Hacker Newsnew | past | comments | ask | show | jobs | submitlogin
Everyone's Trying to Track What You Do on the Web: Here's How to Stop Them (lifehacker.com)
58 points by ColinWright on Feb 23, 2012 | hide | past | favorite | 50 comments


I work in the ad industry. We take pains to make sure that everything is hashed as early in the process as possible, so we're basically just correlating hashes with each other. There's nothing personally identifiable.

I understand that it sounds creepy, but it's worth noting that advertising is what pays for all the free content you enjoy on the internet.

EDIT: Downvoted for comments from the industry. Thanks! Let me know if there's any questions I can answer for you guys.


The thing I have with collecting data, even if depersonalized, is that it's practically taken without consent. I'm completely fine, for example, with giving detailed, but anonymous usage statistics to Mozilla, because they nicely asked me if they may do that, to improve Firefox. I'm not okay with people just "taking" those statistics from me.

Tracking should be opt-in, not opt-out. I shouldn't have to tell you to stop tracking me, you should need to get my consent to start tracking me.

>it's worth noting that advertising is what pays for all the free content you enjoy on the internet

Which is why I whitelist trustworthy domains I frequent in Adblock Plus. Again, opt-in.

++++

WHAT IS NEEDED → Reproduce the web tracking discussion above in full, word for word.

DATA LINES →
++++

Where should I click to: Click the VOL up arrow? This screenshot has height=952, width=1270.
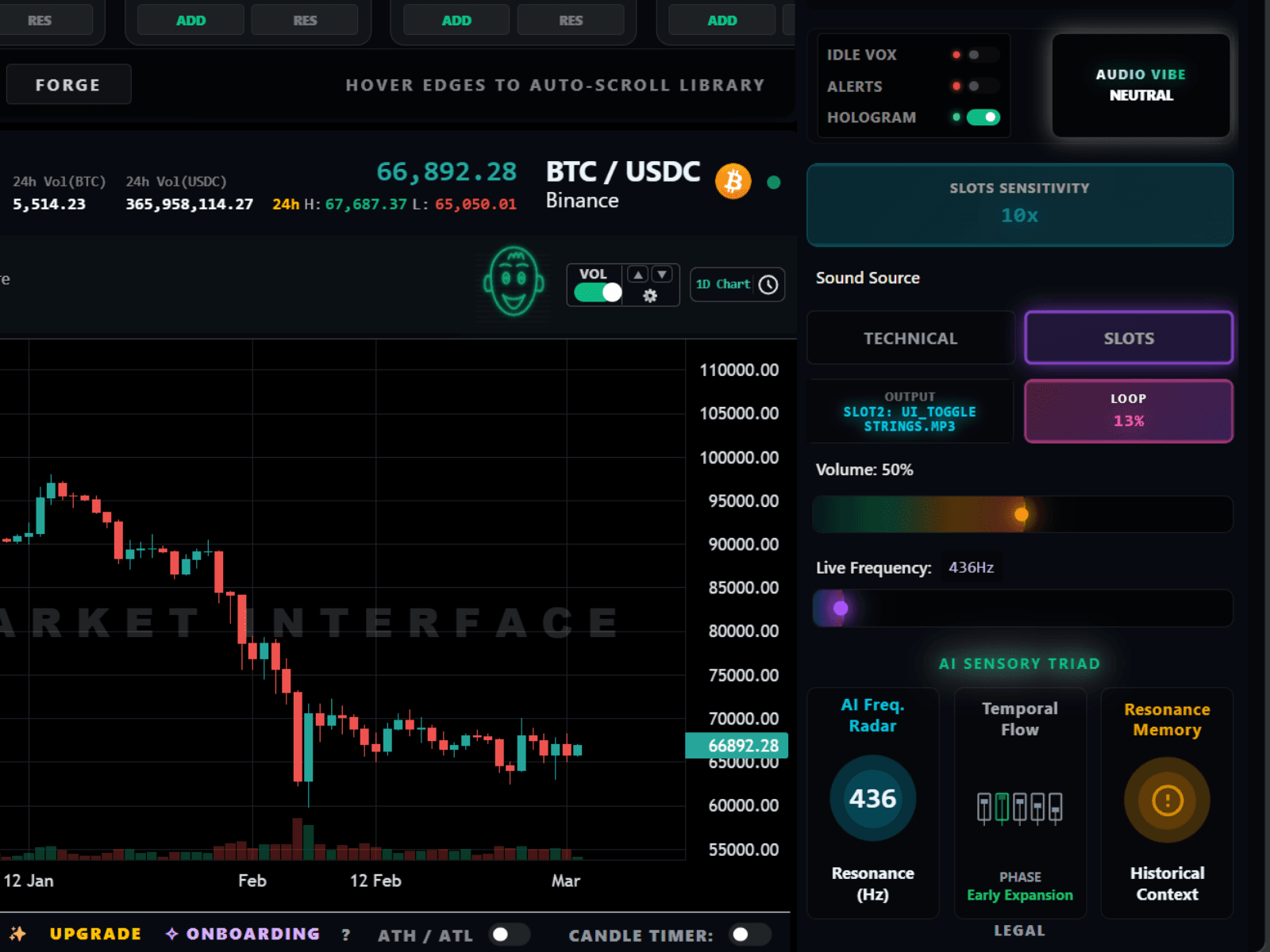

++++

RESULT OF THIS EXERCISE →
Hacker Newsnew | past | comments | ask | show | jobs | submitlogin
Everyone's Trying to Track What You Do on the Web: Here's How to Stop Them (lifehacker.com)
58 points by ColinWright on Feb 23, 2012 | hide | past | favorite | 50 comments


I work in the ad industry. We take pains to make sure that everything is hashed as early in the process as possible, so we're basically just correlating hashes with each other. There's nothing personally identifiable.

I understand that it sounds creepy, but it's worth noting that advertising is what pays for all the free content you enjoy on the internet.

EDIT: Downvoted for comments from the industry. Thanks! Let me know if there's any questions I can answer for you guys.


The thing I have with collecting data, even if depersonalized, is that it's practically taken without consent. I'm completely fine, for example, with giving detailed, but anonymous usage statistics to Mozilla, because they nicely asked me if they may do that, to improve Firefox. I'm not okay with people just "taking" those statistics from me.

Tracking should be opt-in, not opt-out. I shouldn't have to tell you to stop tracking me, you should need to get my consent to start tracking me.

>it's worth noting that advertising is what pays for all the free content you enjoy on the internet

Which is why I whitelist trustworthy domains I frequent in Adblock Plus. Again, opt-in.